While students have a choice about the clubs they join, classes are one part of any MBA program that no one can avoid. In the first year, students don’t have much say in their schedule, because most business schools require a standard set of core courses. In addition to making the best use of time between classes, students should develop good study habits, says Shaw. For starters, she says, they should make use of the various resources available to them on campus, including teaching assistants, faculty, and career management resources. These experts, she says, can help cut down the amount of time students spend on their own trying to figure out problems or navigate procedures, such as learning how to prepare for an internship interview.
At the Johnson School, the Learning Resource Center provides students with guidelines for studying well. Some of the advice includes avoiding cram sessions, refraining from spending more than two hours at a time on one subject, and thinking beyond what’s due tomorrow. Lieber, the Sloan student, says he reads through assignments as soon as he gets them, so he knows from the start when they’re due and what’s involved. Even just starting to think about what he needs to do to complete the assignment gives him an edge, he adds. To keep track of everything on his plate, Lieber makes a list of tasks for the week ahead and slips it into the front cover of a binder that holds everything he needs to complete those assignments.
"I’m not normally an insane, anal schedule keeper," Lieber says. "But I found that it really helps me."
Using tools, such as Google Mail and Microsoft Outlook, are ways to keep your schedule top of mind and in order. At the Johnson School, students use Outlook, and classmates and faculty have access to each other’s calendars; while they cannot see what is scheduled, they can see the hours of the day that have already been blocked off, explains Dietrich. At Sloan, incoming students begin finding out about upcoming events and asking questions of second-year students through Google groups in the middle of summer. Making use of technology to get things done more efficiently is a great advantage, says Ryan Choi, a second-year student at Sloan, who adds that it becomes an even greater necessity when teammates are scattered across time zones and countries.
Part of the MBA program experience is learning to relax. Such demands on one’s time bring on stress. Keeping on top of their schedule is one way students can reduce some of the pressure.
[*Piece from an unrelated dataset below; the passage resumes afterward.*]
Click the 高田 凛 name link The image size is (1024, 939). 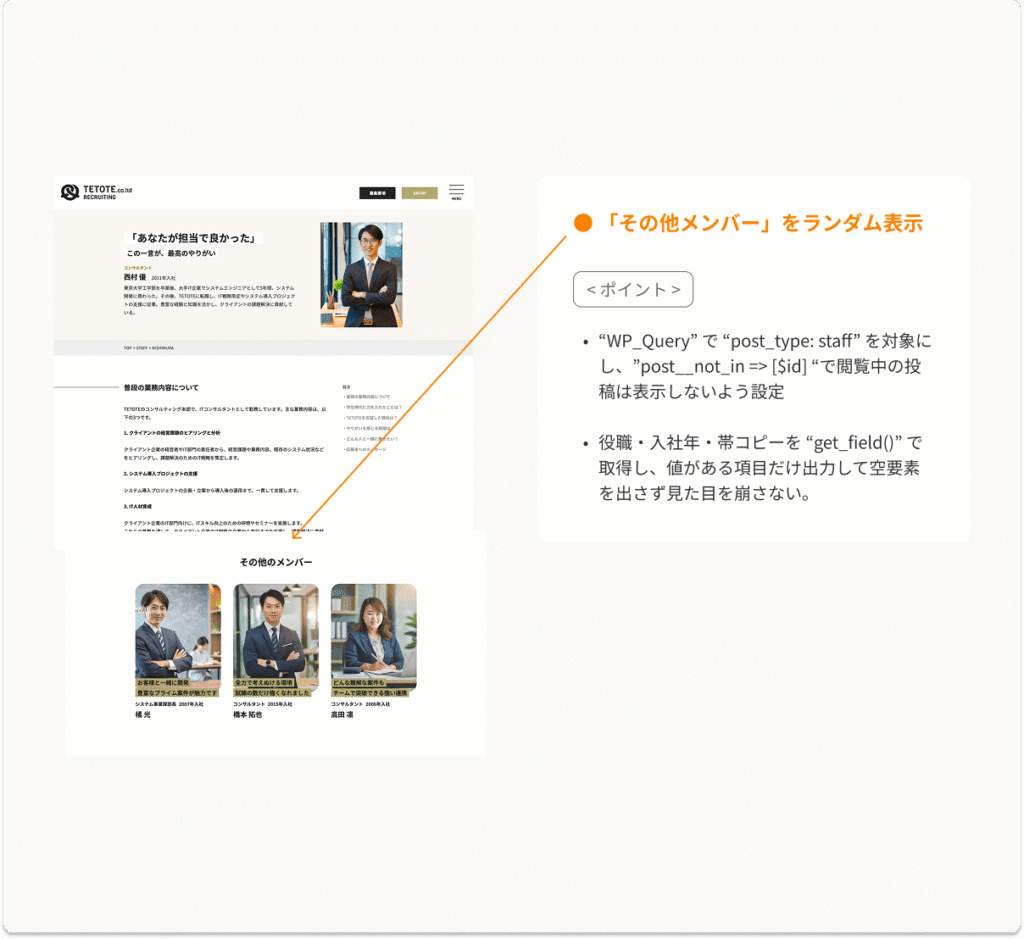(x=343, y=715)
Another is making time for things they enjoyed before business school, suggests Bahri. "Business school runs at a fast pace," she says. "So it’s important to have something that grounds you, and you have to schedule it."
Dietrich sometimes takes a yoga class taught by one of her classmates, and she recommends that students pick a social club, such as the wine club, that piques their interest and has them indulging in hobbies they enjoy. Getting to know the B-school’s surrounding area is also a great diversion, says Dietrich. A little advance research into the region’s attractions would be time well spent. "If you stay in that one building talking about the morning’s finance quiz, you’ll drive yourself crazy," she adds. "Be realistic and get out in the world to explore."